* [Textauszug]
┄┄┄┄┄┄┄┄┄┄┄┄┄┄┄┄┄┄┄┄

Der Fluch der guten Tat – Corona und die Seniorenheime
Mit Anbeginn der ersten Corona-Infektionen Anfang März war allen Ärzten sehr schnell klar, dass vor allem Menschen in Seniorenheimen und Pflegeeinrichtungen in Gefahr sind. Aus vergangenen Grippe-Epidemien wissen wir sehr gut, dass, wenn sich Patienten in einer Pflegeeinrichtung infizieren, häufig in kurzer Zeit sehr viele Patienten betroffen sind. Auch wussten wir aus den Daten aus Italien, dass gerade die hochbetagten Menschen aufgrund schwerer Verläufe und geringer körperlicher Ressourcen an dem Corona-Virus in höherem Maße versterben.
Zu diesem Zeitpunkt hatten wir in Deutschland sehr schnell keinen Mundschutz mehr. Der bestellte Mundschutz war nicht verfügbar und viele Altenheime darauf nicht vorbereitet. So hatten wir für unsere Altenheime, in denen unsere Patienten versorgt werden, eine Nähaktion für Mundschutz gestartet, um das Pflegepersonal ausreichend und gut auszustatten, damit ein häufiges Wechseln des Mundschutzes möglich ist. Das war uns auch nach wenigen Tagen gelungen.

┄┄┄┄┄┄┄┄┄┄┄┄┄┄┄┄┄┄┄┄

* [Bereitgestellte Daten]
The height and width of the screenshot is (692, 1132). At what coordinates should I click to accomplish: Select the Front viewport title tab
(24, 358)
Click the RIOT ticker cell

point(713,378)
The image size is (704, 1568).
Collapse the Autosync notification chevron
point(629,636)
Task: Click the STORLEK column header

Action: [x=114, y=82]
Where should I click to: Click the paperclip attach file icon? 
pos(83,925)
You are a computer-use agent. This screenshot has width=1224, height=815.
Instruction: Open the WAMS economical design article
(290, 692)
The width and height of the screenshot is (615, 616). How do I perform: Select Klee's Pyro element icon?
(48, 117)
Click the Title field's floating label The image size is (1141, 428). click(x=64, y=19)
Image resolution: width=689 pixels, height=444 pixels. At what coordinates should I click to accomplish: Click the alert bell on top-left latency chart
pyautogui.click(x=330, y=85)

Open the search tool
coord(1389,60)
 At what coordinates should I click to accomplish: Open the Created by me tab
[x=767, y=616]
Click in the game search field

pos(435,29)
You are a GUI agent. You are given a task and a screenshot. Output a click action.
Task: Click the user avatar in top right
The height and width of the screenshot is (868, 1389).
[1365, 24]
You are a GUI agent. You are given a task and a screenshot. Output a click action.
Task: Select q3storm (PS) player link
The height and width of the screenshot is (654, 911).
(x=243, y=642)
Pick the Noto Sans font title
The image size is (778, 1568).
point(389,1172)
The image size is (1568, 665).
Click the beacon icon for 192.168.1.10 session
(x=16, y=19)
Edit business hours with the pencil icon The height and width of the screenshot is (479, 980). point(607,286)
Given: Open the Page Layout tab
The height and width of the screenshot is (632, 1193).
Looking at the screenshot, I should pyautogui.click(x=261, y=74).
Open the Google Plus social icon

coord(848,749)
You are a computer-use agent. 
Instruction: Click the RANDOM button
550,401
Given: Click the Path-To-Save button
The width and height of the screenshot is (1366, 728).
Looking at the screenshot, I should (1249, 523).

┄┄┄┄┄┄┄┄┄┄┄┄┄┄┄┄┄┄┄┄

* [Aufgabe 1] Welche Aktion wurde laut Textauszug für die Altenheime gestartet, um das Pflegepersonal ausreichend mit Mundschutz auszustatten?
* [Aufgabe 2] Geben Sie den Textauszug wörtlich wieder, beginnend bei „Zu diesem Zeitpunkt“ und endend bei „wenigen Tagen gelungen.“.

* [Lösung 1] Eine Nähaktion für Mundschutz.

* [Lösung 2]
Zu diesem Zeitpunkt hatten wir in Deutschland sehr schnell keinen Mundschutz mehr. Der bestellte Mundschutz war nicht verfügbar und viele Altenheime darauf nicht vorbereitet. So hatten wir für unsere Altenheime, in denen unsere Patienten versorgt werden, eine Nähaktion für Mundschutz gestartet, um das Pflegepersonal ausreichend und gut auszustatten, damit ein häufiges Wechseln des Mundschutzes möglich ist. Das war uns auch nach wenigen Tagen gelungen.